10.26434/chemrxiv.14585934.v1 ◽

2021 ◽

Author(s):

Shree Sowndarya S. V. ◽

Peter St. John ◽

Robert Paton

Keyword(s):

High Performance ◽

Molecular Design ◽

Lone Pair ◽

Feature Space ◽

Organic Radicals ◽

Organic Radical ◽

Ambient Conditions ◽

Design And Optimization ◽

Thermodynamic Stabilization ◽

Solvent Molecules

Long-lived organic radicals are promising candidates for the development of high-performance energy solutions such as organic redox batteries, transistors, and light-emitting diodes. However, “stable” organic radicals that remain unreactive for an extended time and that can be stored and handled under ambient conditions are rare. A necessary but not sufficient condition for organic radical stability is the presence of thermodynamic stabilization, such as conjugation with an adjacent p-bond or lone-pair, or hyperconjugation with a s-bond. However, thermodynamic factors alone do not result in radicals with extended lifetimes: many resonance-stabilized radicals are transient species that exist for less than a millisecond. Kinetic stabilization is also necessary for persistence, such as steric effects that inhibit radical dimerization or reaction with solvent molecules. We describe a quantitative approach to map organic radical stability, using molecular descriptors designed to capture thermodynamic and kinetic considerations.
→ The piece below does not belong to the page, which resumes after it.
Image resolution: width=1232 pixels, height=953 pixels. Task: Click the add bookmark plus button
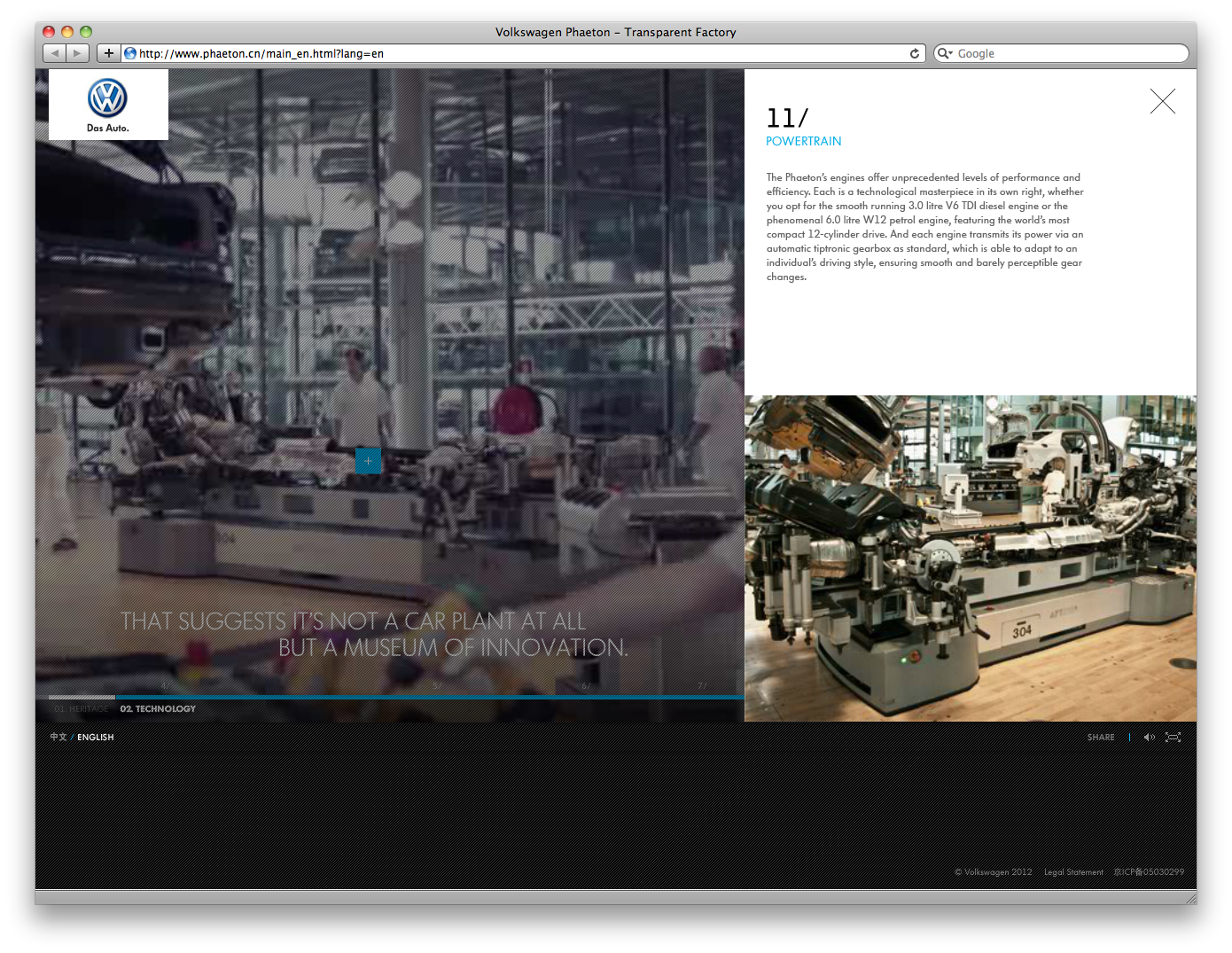click(x=108, y=53)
The comparison of an extensive dataset of quantum chemical calculations of organic radicals with experimentally-known stable radical species reveals a region of this feature space where long-lived radicals are located. These descriptors, based upon maximum spin density and buried volume are combined into a single metric, the Radical Stability Score, that outperforms thermodynamic scales based on bond dissociation enthalpies in identifying remarkably long-lived radicals. This provides an objective and accessible metric for used in future molecular design and optimization campaigns. We demonstrate this approach in identifying Pareto-optimal candidates for stable organic radicals.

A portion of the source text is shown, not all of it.